Die Alexianer Sachsen-Anhalt GmbH wird die Tagesklinik St. Nikolaus in Jessen zum 30. September 2025 schließen. Damit endet nach knapp zweieinhalb Jahren der Betrieb der Einrichtung.
Die Entscheidung ist den Verantwortlichen nicht leichtgefallen. Sie steht im Zusammenhang mit den aktuellen politischen Rahmenbedingungen in der psychiatrischen Versorgung. Schon heute ist die Personalgewinnung im ländlichen Raum eine große Herausforderung. Mit der ab dem 01.01.2026 strafbewehrten Psychiatrie-Personalverordnung (PPP-RL) verschärft sich diese Situation jedoch nochmals deutlich: Bereits geringe Abweichungen bei der Stellenbesetzung können künftig erhebliche Sanktionen nach sich ziehen.
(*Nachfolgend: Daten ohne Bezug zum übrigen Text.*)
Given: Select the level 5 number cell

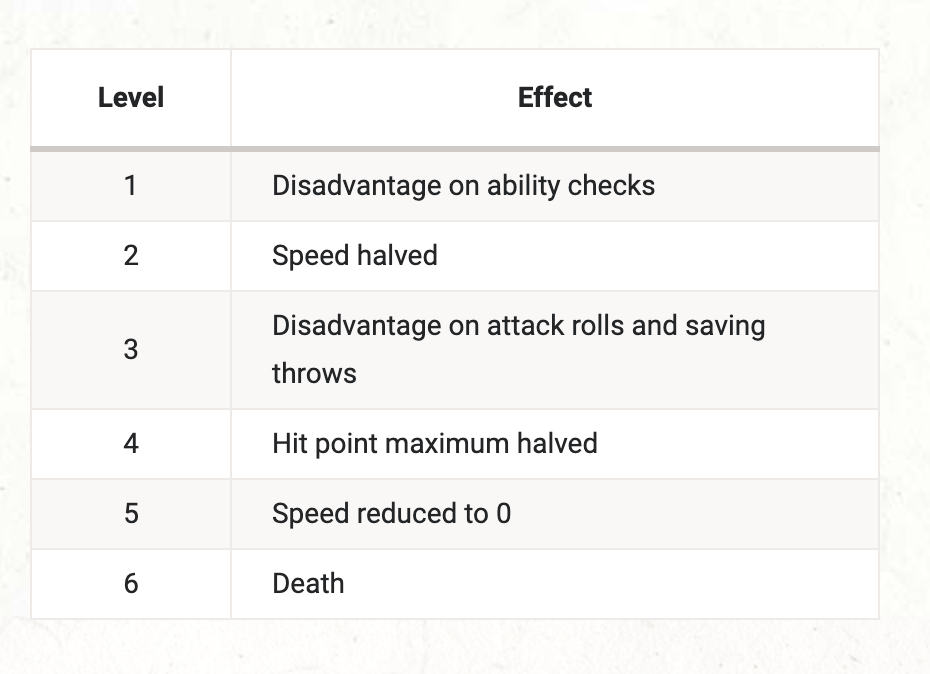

„Dieses Damoklesschwert der PPP-RL schwebt über uns Psychiatrien. Es macht den Betrieb kleiner Einheiten wie unserer Tagesklinik in Jessen praktisch unmöglich, sobald die Vorgaben ab dem 01.01.2026 sanktionsbewehrt werden“, erklärt PD Dr. med. Dr. rer. nat. Christian Stoppel, MBA, Chefarzt der Klinik für Psychische Erkrankungen an der Alexianer Klinik Bosse Wittenberg. Die PPP-Richtlinie schreibt vor, wie viele Ärzte, Pflegende und Therapeuten in psychiatrischen Einrichtungen für eine bestimmte Zahl an Patienten vorhanden sein müssen. „Das klingt sinnvoll, führt in der Praxis aber zu Problemen: Schon kleine Personalengpässe – etwa durch Krankheit oder offene Stellen – können zu harten Strafen führen. Große Kliniken können das leichter abfangen, kleine Tageskliniken auf dem Land dagegen kaum. So droht ausgerechnet dort ein Versorgungsabbau, wo wohnortnahe Angebote besonders wichtig wären“, unterstreicht der Chefarzt.
Petra Stein, Geschäftsführung der Alexianer Sachsen-Anhalt GmbH betont: „Wir bedauern diesen Schritt zutiefst. Unsere Mitarbeitenden haben in den vergangenen Jahren mit großem Engagement und Herzblut gearbeitet und die Versorgung unserer Patienten in Jessen sichergestellt. Gleichzeitig sehen wir uns gezwungen, auf die strukturellen Folgen der gesetzlichen Vorgaben hinzuweisen: Gerade in ländlichen Regionen drohen Versorgungsangebote wegzufallen, weil die Personalvorgaben dort kaum erfüllbar sind. Wir hoffen, dass diese Entwicklung von der Fachpolitik aufmerksam verfolgt und kritisch überprüft wird.“
Für die Patientenversorgung in der Region ändert sich durch die Schließung nichts: Die Behandlungsplätze, die bislang in der Tagesklinik Jessen vorgehalten wurden, werden wieder am Standort an der Alexianer Klinik Bosse Wittenberg angeboten.
Alle Mitarbeitenden der Tagesklinik Jessen verfügen über einen unbefristeten Arbeitsvertrag bei der Alexianer Sachsen-Anhalt GmbH. Gemeinsam hat man passende Beschäftigungsmöglichkeiten innerhalb des Unternehmens gesucht.
Allgemeine Information zur PPP-RL:
Die PPP-Richtlinie (PPP-RL) gibt es seit dem 1. Januar 2020. Sie wurde vom Gemeinsamen Bundesausschuss (G-BA) beschlossen und trat damals zunächst in einer Einführungsphase in Kraft. Von 2020 bis Ende 2023 galt eine Art Übergangsregelung: Kliniken mussten schon Personalnachweise erbringen, aber es gab noch keine finanziellen Sanktionen. Ab 1. Januar 2024 werden die Vorgaben verbindlicher überprüft. Ab 1. Januar 2026 sind Sanktionen bei Nichteinhaltung vorgesehen – d. h. Kliniken müssen dann bei Abweichungen mit Kürzungen ihrer Vergütung rechnen.